Faculty Candidate Seminar
Programming Distributed Systems
This event is free and open to the publicAdd to Google Calendar
Zoom link for remote participants, passcode: 098248
Abstract: Our interconnected world is increasingly reliant on distributed systems of unprecedented scale, serving applications which must share state across the globe. And, despite decades of research, we’re still not sure how to program them! In this talk, I’ll show how to use ideas from programming languages to make programming at scale easier, without sacrificing performance, correctness, or expressive power in the process. We’ll see how slight tweaks to modern imperative programming languages can provably eliminate common errors due to replica consistency or concurrency—with little to no programmer effort. We’ll see how new language designs can unlock new systems designs, yielding both more comprehensible protocols and better performance. And we’ll conclude by imagining together the role that a new cloud-centric programming language could play in the next generation of distributed programs.

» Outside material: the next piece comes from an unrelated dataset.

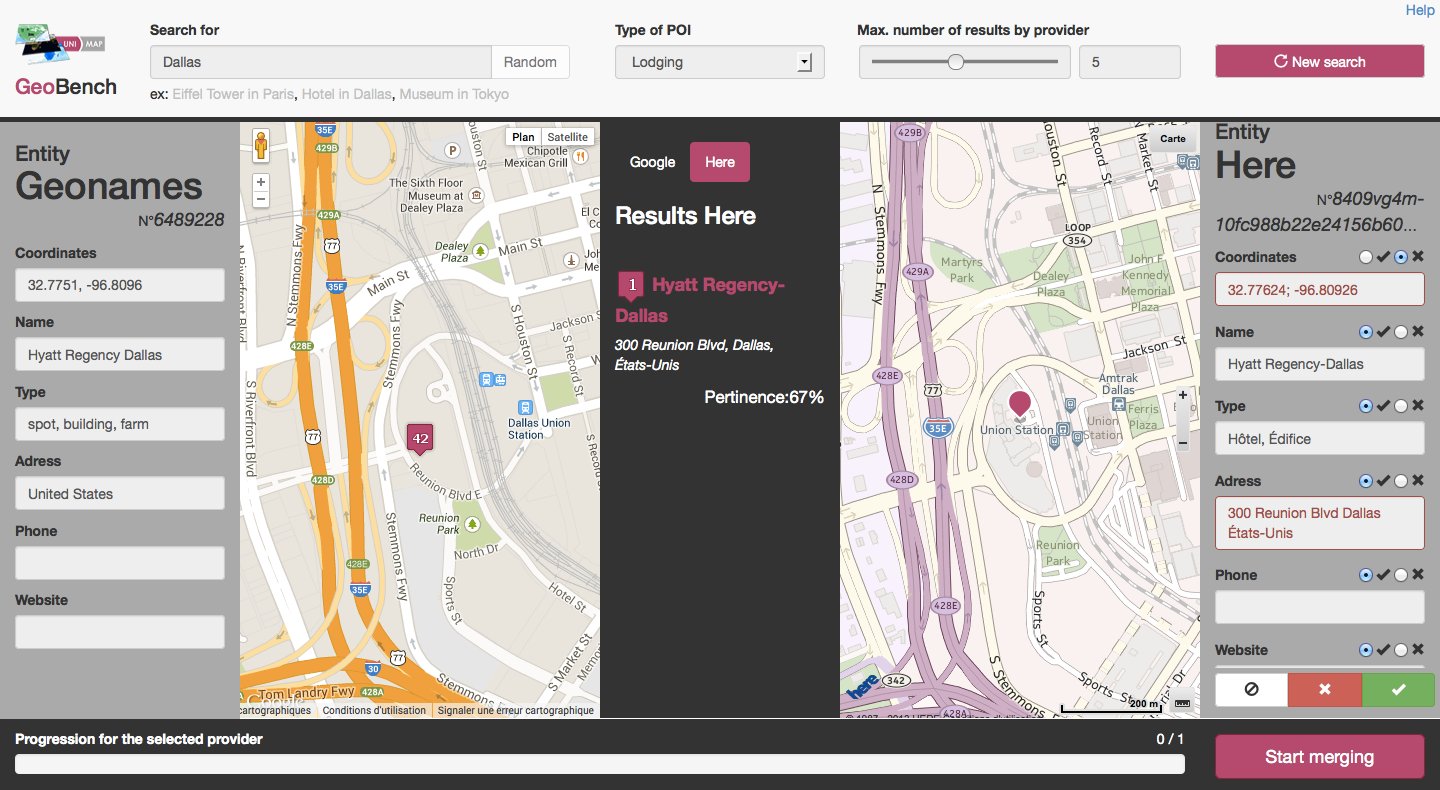
Task: Open the Carte map type menu
Action: (x=1173, y=139)
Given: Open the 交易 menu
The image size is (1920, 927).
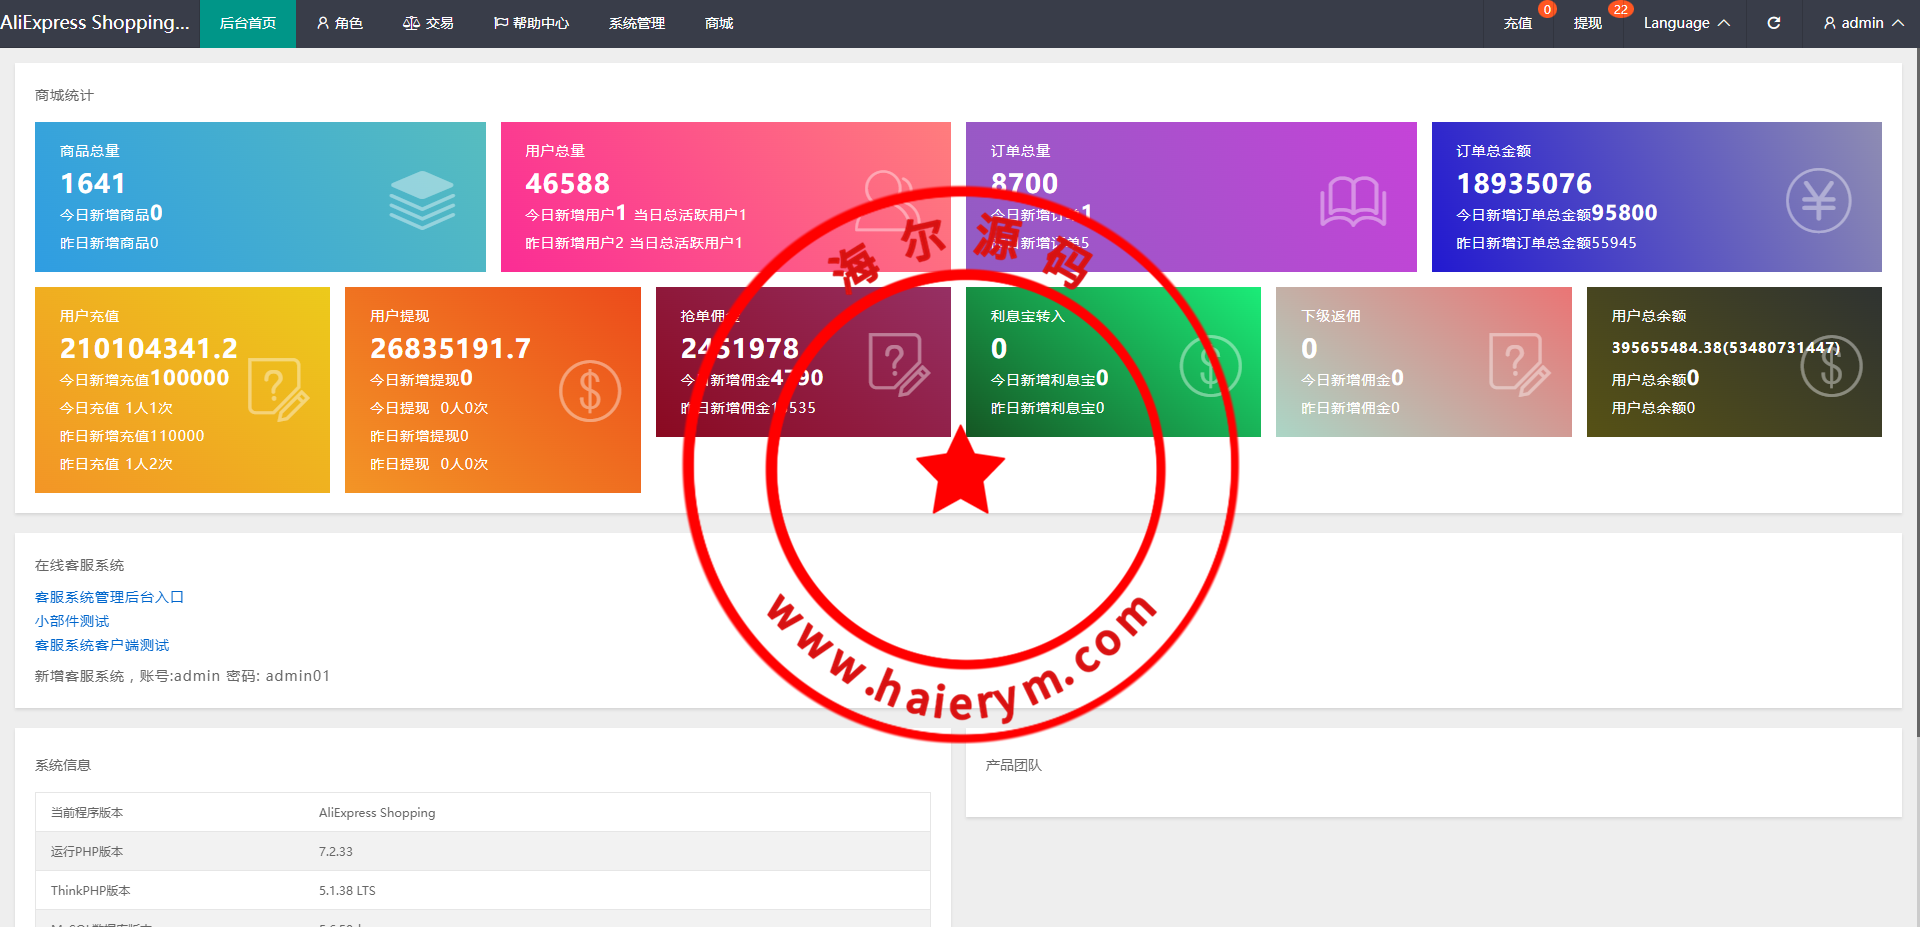Looking at the screenshot, I should tap(428, 23).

Bio: Mae Milano is a postdoctoral scholar at UC Berkeley working at the intersection of Programming Languages, Distributed Systems, and Databases. Her work has appeared at top-tier venues including PLDI, OOPSLA, POPL, VLDB, and TOCS, and has attracted the attention of the Swift language team. She is a recipient of the NDSEG Fellowship, has won several awards for her writing and service, and is a founding member of the Computing Connections Fellowship’s selection committee (https://computingconnections.org/).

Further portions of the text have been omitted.